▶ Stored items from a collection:

►

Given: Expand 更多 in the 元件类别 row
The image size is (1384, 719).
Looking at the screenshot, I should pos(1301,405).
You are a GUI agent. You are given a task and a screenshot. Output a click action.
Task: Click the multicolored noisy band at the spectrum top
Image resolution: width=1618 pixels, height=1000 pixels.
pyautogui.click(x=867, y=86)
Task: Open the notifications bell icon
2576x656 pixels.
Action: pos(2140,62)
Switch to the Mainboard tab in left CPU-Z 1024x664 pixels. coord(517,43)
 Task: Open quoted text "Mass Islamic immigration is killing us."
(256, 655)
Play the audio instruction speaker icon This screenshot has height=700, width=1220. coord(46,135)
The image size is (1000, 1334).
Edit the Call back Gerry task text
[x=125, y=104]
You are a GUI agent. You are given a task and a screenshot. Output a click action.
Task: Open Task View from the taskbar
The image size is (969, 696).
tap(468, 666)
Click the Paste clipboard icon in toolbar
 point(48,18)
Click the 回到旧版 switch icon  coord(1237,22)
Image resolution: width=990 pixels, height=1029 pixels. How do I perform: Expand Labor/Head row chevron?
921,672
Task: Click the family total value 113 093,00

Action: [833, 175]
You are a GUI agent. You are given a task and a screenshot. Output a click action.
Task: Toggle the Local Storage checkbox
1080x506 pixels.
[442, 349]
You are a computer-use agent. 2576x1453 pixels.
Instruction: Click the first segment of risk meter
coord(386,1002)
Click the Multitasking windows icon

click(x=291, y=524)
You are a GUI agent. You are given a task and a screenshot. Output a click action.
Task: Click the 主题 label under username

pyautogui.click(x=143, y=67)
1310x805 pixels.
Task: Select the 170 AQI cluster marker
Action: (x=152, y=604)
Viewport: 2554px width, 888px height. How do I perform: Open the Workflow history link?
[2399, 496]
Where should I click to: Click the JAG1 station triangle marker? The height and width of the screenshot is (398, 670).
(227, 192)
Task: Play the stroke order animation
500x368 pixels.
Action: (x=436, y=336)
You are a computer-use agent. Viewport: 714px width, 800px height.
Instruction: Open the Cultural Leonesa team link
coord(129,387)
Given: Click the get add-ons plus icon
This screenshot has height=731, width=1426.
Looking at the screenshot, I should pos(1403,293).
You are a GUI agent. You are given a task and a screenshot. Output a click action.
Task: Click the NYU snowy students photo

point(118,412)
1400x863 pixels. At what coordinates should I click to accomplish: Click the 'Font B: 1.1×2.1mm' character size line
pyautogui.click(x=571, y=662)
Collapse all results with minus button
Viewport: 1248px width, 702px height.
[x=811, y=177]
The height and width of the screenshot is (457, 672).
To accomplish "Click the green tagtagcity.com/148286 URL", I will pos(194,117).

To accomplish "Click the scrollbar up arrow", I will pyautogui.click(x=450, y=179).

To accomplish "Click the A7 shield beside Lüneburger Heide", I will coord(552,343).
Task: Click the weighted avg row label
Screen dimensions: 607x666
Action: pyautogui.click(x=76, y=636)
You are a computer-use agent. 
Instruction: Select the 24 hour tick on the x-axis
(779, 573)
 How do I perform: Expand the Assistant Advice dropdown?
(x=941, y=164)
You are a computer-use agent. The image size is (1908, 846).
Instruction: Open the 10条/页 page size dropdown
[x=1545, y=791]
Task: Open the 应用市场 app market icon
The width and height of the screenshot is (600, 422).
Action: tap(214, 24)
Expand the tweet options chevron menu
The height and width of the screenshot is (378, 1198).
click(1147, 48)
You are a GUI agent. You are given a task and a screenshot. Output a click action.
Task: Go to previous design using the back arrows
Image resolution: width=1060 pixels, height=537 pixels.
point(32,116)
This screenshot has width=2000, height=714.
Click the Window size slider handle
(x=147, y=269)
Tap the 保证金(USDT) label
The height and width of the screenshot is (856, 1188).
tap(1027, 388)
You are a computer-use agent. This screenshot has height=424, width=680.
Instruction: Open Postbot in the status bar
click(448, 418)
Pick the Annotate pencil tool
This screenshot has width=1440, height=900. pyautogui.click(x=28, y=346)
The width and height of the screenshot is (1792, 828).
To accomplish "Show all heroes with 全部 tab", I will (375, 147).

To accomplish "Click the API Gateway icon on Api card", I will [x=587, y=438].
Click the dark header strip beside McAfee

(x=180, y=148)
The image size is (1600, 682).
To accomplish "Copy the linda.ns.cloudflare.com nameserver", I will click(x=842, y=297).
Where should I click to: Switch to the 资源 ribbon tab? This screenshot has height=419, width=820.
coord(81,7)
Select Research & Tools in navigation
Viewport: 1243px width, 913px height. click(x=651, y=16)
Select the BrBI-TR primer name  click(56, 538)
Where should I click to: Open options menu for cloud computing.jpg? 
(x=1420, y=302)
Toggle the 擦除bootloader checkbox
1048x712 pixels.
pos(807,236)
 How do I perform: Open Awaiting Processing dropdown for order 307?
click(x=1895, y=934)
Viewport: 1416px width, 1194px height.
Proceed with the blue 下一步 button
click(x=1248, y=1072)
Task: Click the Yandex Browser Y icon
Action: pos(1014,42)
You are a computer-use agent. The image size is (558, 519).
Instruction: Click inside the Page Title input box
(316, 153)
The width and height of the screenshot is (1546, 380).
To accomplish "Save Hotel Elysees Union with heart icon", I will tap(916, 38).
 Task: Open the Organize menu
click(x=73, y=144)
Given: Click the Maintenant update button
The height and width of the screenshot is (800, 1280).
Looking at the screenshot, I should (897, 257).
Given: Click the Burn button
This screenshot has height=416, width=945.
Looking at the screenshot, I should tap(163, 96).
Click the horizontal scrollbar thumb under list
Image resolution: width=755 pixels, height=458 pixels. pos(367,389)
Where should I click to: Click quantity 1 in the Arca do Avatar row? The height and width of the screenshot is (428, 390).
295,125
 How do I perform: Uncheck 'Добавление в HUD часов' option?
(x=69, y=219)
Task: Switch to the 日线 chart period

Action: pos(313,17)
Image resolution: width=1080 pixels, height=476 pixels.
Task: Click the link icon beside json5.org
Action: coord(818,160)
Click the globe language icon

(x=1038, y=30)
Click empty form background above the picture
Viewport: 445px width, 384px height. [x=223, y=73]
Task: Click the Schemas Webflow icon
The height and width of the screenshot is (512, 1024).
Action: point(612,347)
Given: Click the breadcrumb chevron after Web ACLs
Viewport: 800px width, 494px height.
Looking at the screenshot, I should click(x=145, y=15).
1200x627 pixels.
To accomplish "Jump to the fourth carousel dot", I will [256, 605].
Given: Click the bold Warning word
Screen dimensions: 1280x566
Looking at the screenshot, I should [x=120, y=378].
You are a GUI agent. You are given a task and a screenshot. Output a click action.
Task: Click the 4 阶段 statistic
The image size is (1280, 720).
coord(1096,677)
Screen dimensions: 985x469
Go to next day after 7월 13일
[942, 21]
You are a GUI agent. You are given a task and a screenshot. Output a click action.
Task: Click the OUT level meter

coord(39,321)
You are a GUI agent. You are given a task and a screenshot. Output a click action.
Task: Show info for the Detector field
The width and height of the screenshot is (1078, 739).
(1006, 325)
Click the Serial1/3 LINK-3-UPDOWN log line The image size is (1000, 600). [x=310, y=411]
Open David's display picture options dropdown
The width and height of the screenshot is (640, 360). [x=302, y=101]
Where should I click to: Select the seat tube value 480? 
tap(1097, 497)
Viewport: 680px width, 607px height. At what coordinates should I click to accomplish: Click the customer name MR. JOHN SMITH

◄

▶ Activity:
Reproduce the entries above exactly, every line included.

▶ Solution to this task:
Given: Expand 更多 in the 元件类别 row
The image size is (1384, 719).
Looking at the screenshot, I should pos(1301,405).
You are a GUI agent. You are given a task and a screenshot. Output a click action.
Task: Click the multicolored noisy band at the spectrum top
Image resolution: width=1618 pixels, height=1000 pixels.
pyautogui.click(x=867, y=86)
Task: Open the notifications bell icon
2576x656 pixels.
Action: pos(2140,62)
Switch to the Mainboard tab in left CPU-Z 1024x664 pixels. coord(517,43)
 Task: Open quoted text "Mass Islamic immigration is killing us."
(256, 655)
Play the audio instruction speaker icon This screenshot has height=700, width=1220. coord(46,135)
The image size is (1000, 1334).
Edit the Call back Gerry task text
[x=125, y=104]
You are a GUI agent. You are given a task and a screenshot. Output a click action.
Task: Open Task View from the taskbar
The image size is (969, 696).
tap(468, 666)
Click the Paste clipboard icon in toolbar
 point(48,18)
Click the 回到旧版 switch icon  coord(1237,22)
Image resolution: width=990 pixels, height=1029 pixels. How do I perform: Expand Labor/Head row chevron?
921,672
Task: Click the family total value 113 093,00

Action: [833, 175]
You are a GUI agent. You are given a task and a screenshot. Output a click action.
Task: Toggle the Local Storage checkbox
1080x506 pixels.
[442, 349]
You are a computer-use agent. 2576x1453 pixels.
Instruction: Click the first segment of risk meter
coord(386,1002)
Click the Multitasking windows icon

click(x=291, y=524)
You are a GUI agent. You are given a task and a screenshot. Output a click action.
Task: Click the 主题 label under username

pyautogui.click(x=143, y=67)
1310x805 pixels.
Task: Select the 170 AQI cluster marker
Action: (x=152, y=604)
Viewport: 2554px width, 888px height. How do I perform: Open the Workflow history link?
[2399, 496]
Where should I click to: Click the JAG1 station triangle marker? The height and width of the screenshot is (398, 670).
(227, 192)
Task: Play the stroke order animation
500x368 pixels.
Action: (x=436, y=336)
You are a computer-use agent. Viewport: 714px width, 800px height.
Instruction: Open the Cultural Leonesa team link
coord(129,387)
Given: Click the get add-ons plus icon
This screenshot has height=731, width=1426.
Looking at the screenshot, I should pos(1403,293).
You are a GUI agent. You are given a task and a screenshot. Output a click action.
Task: Click the NYU snowy students photo

point(118,412)
1400x863 pixels. At what coordinates should I click to accomplish: Click the 'Font B: 1.1×2.1mm' character size line
pyautogui.click(x=571, y=662)
Collapse all results with minus button
Viewport: 1248px width, 702px height.
[x=811, y=177]
The height and width of the screenshot is (457, 672).
To accomplish "Click the green tagtagcity.com/148286 URL", I will pos(194,117).

To accomplish "Click the scrollbar up arrow", I will pyautogui.click(x=450, y=179).

To accomplish "Click the A7 shield beside Lüneburger Heide", I will coord(552,343).
Task: Click the weighted avg row label
Screen dimensions: 607x666
Action: pyautogui.click(x=76, y=636)
You are a computer-use agent. 
Instruction: Select the 24 hour tick on the x-axis
(779, 573)
 How do I perform: Expand the Assistant Advice dropdown?
(x=941, y=164)
You are a computer-use agent. The image size is (1908, 846).
Instruction: Open the 10条/页 page size dropdown
[x=1545, y=791]
Task: Open the 应用市场 app market icon
The width and height of the screenshot is (600, 422).
Action: tap(214, 24)
Expand the tweet options chevron menu
The height and width of the screenshot is (378, 1198).
click(1147, 48)
You are a GUI agent. You are given a task and a screenshot. Output a click action.
Task: Go to previous design using the back arrows
Image resolution: width=1060 pixels, height=537 pixels.
point(32,116)
This screenshot has width=2000, height=714.
Click the Window size slider handle
(x=147, y=269)
Tap the 保证金(USDT) label
The height and width of the screenshot is (856, 1188).
tap(1027, 388)
You are a computer-use agent. This screenshot has height=424, width=680.
Instruction: Open Postbot in the status bar
click(448, 418)
Pick the Annotate pencil tool
This screenshot has width=1440, height=900. pyautogui.click(x=28, y=346)
The width and height of the screenshot is (1792, 828).
To accomplish "Show all heroes with 全部 tab", I will (375, 147).

To accomplish "Click the API Gateway icon on Api card", I will [x=587, y=438].
Click the dark header strip beside McAfee

(x=180, y=148)
The image size is (1600, 682).
To accomplish "Copy the linda.ns.cloudflare.com nameserver", I will click(x=842, y=297).
Where should I click to: Switch to the 资源 ribbon tab? This screenshot has height=419, width=820.
coord(81,7)
Select Research & Tools in navigation
Viewport: 1243px width, 913px height. click(x=651, y=16)
Select the BrBI-TR primer name  click(56, 538)
Where should I click to: Open options menu for cloud computing.jpg? 
(x=1420, y=302)
Toggle the 擦除bootloader checkbox
1048x712 pixels.
pos(807,236)
 How do I perform: Open Awaiting Processing dropdown for order 307?
click(x=1895, y=934)
Viewport: 1416px width, 1194px height.
Proceed with the blue 下一步 button
click(x=1248, y=1072)
Task: Click the Yandex Browser Y icon
Action: pos(1014,42)
You are a computer-use agent. The image size is (558, 519).
Instruction: Click inside the Page Title input box
(316, 153)
The width and height of the screenshot is (1546, 380).
To accomplish "Save Hotel Elysees Union with heart icon", I will tap(916, 38).
 Task: Open the Organize menu
click(x=73, y=144)
Given: Click the Maintenant update button
The height and width of the screenshot is (800, 1280).
Looking at the screenshot, I should (897, 257).
Given: Click the Burn button
This screenshot has height=416, width=945.
Looking at the screenshot, I should tap(163, 96).
Click the horizontal scrollbar thumb under list
Image resolution: width=755 pixels, height=458 pixels. pos(367,389)
Where should I click to: Click quantity 1 in the Arca do Avatar row? The height and width of the screenshot is (428, 390).
295,125
 How do I perform: Uncheck 'Добавление в HUD часов' option?
(x=69, y=219)
Task: Switch to the 日线 chart period

Action: pos(313,17)
Image resolution: width=1080 pixels, height=476 pixels.
Task: Click the link icon beside json5.org
Action: coord(818,160)
Click the globe language icon

(x=1038, y=30)
Click empty form background above the picture
Viewport: 445px width, 384px height. [x=223, y=73]
Task: Click the Schemas Webflow icon
The height and width of the screenshot is (512, 1024).
Action: point(612,347)
Given: Click the breadcrumb chevron after Web ACLs
Viewport: 800px width, 494px height.
Looking at the screenshot, I should click(x=145, y=15).
1200x627 pixels.
To accomplish "Jump to the fourth carousel dot", I will [256, 605].
Given: Click the bold Warning word
Screen dimensions: 1280x566
Looking at the screenshot, I should [x=120, y=378].
You are a GUI agent. You are given a task and a screenshot. Output a click action.
Task: Click the 4 阶段 statistic
The image size is (1280, 720).
coord(1096,677)
Screen dimensions: 985x469
Go to next day after 7월 13일
[942, 21]
You are a GUI agent. You are given a task and a screenshot. Output a click action.
Task: Click the OUT level meter

coord(39,321)
You are a GUI agent. You are given a task and a screenshot. Output a click action.
Task: Show info for the Detector field
The width and height of the screenshot is (1078, 739).
(1006, 325)
Click the Serial1/3 LINK-3-UPDOWN log line The image size is (1000, 600). [x=310, y=411]
Open David's display picture options dropdown
The width and height of the screenshot is (640, 360). [x=302, y=101]
Where should I click to: Select the seat tube value 480? 
tap(1097, 497)
Viewport: 680px width, 607px height. At what coordinates should I click to accomplish: Click the customer name MR. JOHN SMITH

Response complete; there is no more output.